One of the problems with fixing on a specific lie by your opponent and blaming that for all your troubles is that (a) it’s labelling the electorate as stupid; and (b) it’s absolving your own party and its strategists of responsibility for their decisions and actions: “What could we do? That Howard is such an unprincipled, lying bastard and the people are too stupid to realise it!”
I disagree with both (a) and (b). Other explanations for (a) include:
– the explanation of the lie did not reach the electorate
– or it did but they didn’t trust the credentials of the explainer
– or it did but they didn’t see the lie as significant
– or the electorate doesn’t care (which might mean they believe the lie, or they find the lie comforting and would rather not examine it too closely)
I’m sure there are others.
For (b), it can also be used to motivate your party or strategists to improve countering such lies. (Unfortunately, directly negating a lie rarely works, especially when you are outspent.) Having a look at iterated game theory and the Tit-For-Tat strategy might be a worthwhile response, although specific mechanisms to implement that strategy still need to be identified and competently executed.
“Unfortunately, directly negating a lie rarely works”
Quite right. Which is precisely why Labor needed, long before the election campaign proper, both to expose the fact that Howard and Costello have been asleep at the wheel on economic reform and management for the last 4 or 5 years, and to develop and sell its own credible, coherent economic and industry etc policies.
The Coalition’s attack ads on Labor’s interest rate record, Latham’s Liverpool Council history and the general “L for learner Latham” stuff were all entirely predictable. They could have been largely pre-emptively negatived had Labor not pursued a small target strategy yet again (albeit with meaningless twiddly bits like reading to children to give an illusion of policy activity).
As Mark Bahnisch observed above, I’m hardly alone in drawing these sorts of conclusions.
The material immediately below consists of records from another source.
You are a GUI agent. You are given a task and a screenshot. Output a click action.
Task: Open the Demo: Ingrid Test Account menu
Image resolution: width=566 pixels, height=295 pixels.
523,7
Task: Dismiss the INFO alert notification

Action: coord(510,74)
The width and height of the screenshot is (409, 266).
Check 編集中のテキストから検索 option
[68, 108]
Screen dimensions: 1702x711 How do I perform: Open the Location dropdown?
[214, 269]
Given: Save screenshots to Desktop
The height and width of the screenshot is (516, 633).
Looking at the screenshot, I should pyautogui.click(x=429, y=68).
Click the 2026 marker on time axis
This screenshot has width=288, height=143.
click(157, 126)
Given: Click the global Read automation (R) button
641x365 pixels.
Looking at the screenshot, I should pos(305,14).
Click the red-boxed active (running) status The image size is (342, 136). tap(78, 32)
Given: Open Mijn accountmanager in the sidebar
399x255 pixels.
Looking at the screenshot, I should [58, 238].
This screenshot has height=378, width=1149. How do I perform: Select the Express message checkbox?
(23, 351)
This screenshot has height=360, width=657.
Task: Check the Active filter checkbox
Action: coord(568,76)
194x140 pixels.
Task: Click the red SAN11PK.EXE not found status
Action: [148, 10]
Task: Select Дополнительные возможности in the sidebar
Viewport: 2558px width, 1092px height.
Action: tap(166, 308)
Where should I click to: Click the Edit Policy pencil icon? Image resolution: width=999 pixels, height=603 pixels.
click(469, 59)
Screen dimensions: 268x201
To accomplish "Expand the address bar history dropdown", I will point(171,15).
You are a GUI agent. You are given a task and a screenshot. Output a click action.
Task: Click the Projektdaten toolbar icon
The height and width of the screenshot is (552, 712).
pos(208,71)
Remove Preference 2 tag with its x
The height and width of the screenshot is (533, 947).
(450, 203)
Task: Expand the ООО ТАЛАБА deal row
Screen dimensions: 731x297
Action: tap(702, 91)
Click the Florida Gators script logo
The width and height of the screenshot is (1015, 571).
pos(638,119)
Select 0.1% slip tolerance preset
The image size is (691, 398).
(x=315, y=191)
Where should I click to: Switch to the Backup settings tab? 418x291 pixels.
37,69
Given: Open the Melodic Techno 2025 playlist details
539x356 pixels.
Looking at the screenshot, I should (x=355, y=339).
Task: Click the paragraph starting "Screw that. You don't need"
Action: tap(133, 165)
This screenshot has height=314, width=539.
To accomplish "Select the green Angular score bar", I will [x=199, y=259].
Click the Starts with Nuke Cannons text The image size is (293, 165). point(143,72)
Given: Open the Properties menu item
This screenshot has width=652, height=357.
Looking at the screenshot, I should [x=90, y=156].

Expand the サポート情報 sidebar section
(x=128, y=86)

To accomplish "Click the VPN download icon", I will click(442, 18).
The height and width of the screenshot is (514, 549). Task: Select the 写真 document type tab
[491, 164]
The ACTU’s Greg Combet made similar comments this morning. Moreover, I’ve been saying these things for some considerable time, as regular readers of this blog will know. I’m not suggesting I’m any sort of political guru, I also got lots of stuff wrong. But this point about the need for Labor simultaneously to establish its own credible economic and idustry policy positions and degrade Howard’s unjustified good economic reputation over the next 3 years starting tomorrow, is so central and critical IMO that it needs to be drummed into the heads of the feeble excuse-makers, and tattooed on their foreheads just as Bill Clinton once pinned “it’s the economy stupid” on the Oval Office wall.
Lotharsson’s comments also seem to contain a tacit assumption that Howard’s Liverpool Council and interest rate attack ads against Labor were somehow democratically illegitimate; that it means the Coalition has stolen government or something. But politics isn’t conducted under Queensbury Rules. As Richo once famously put it, you do “whatever it takes”. Both parties spin the facts outrageously to paint their opponents in the worst possible light and themselves in the best.
Labor’s “27 Howard lies” campaign theme (or 35 or however many they eventually racked up) consisted almost entirely of Howard lies and distortions of a mundane nature that both parties commit every day of the week. That isn’t to say that there aren’t (or at least shouldn’t be) limits to how far (and in what ways) politicians should distort the truth, and I think Howard has clearly overstepped the mark decisively on several occasions (as I’ve discussed at length before). But the Coalition’s Liverpool Council and interest rate attack ads certainly weren’t in that illegitimate class. They were just good, effective political advertising themes that Labor simply failed to deal with effectively.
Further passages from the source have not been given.